If we want to take this to the next level, we can add vibrato. This is a very slight modulation to the frequency of a note that makes it sound more full and rich. You often see violin and other string players shaking their hand up and down as they play a note to create vibrato.

We can do this by creating another oscillator. However, instead of producing a note, this oscillator will modify our frequency value. By connecting the vibrato oscillator directly to the frequency parameter of our note oscillator, we can rapidly adjust the frequency of our note.

We’ll also need to create a gain node. By default our oscillator produces values between 1 and -1. However, it’s very difficult to notice a 2Hz difference in frequency. Our gain node will amplify the values, making our note have a wider oscillation.

So, the frequency of our vibrato oscillator will determine the speed of the vibrato, and the gain node will determine the intensity of the vibrato.

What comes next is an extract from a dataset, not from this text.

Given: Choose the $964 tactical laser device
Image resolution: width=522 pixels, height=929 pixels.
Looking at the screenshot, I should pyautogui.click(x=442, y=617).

const vibrato = audioContext.createOscillator();
vibrato.frequency.value = 10; // 10 Hz
const vibratoGain = audioContext.createGain();
vibratoGain.gain.value = 1.5;
vibrato.connect(vibratoGain);
vibratoGain.connect(noteOscillator.frequency);
vibrato.start();

It doesn’t sound quite like a piano, but it’s not a boring square wave sound either!

Conclusion

There’s a lot you could do to improve our example. For example, you could:

  • Add some styling and make it look prettier.
  • Add keyboard event listeners so you can play the sounds by pressing keys on your keyboard instead of clicking.
  • Randomize the frequencies for the snare and kick slightly, so each sound varies slightly.
  • Play around with all of the settings to create more appealing sounds.
  • Check out how visualizations can be created by combining the Web Audio API and the Canvas API.
  • Make the sustain duration of the ASDR envelope controllable by sustaining the sounds while the button is pressed down, and then releasing the sound when the button is released.

We’ve really only scratched the surface of computer synthesized sounds. A lot of research has gone into this field to discover how to create accurate sounding instruments that are completely synthesized, and it’s possible to recreate any of these instruments using the Web Audio API.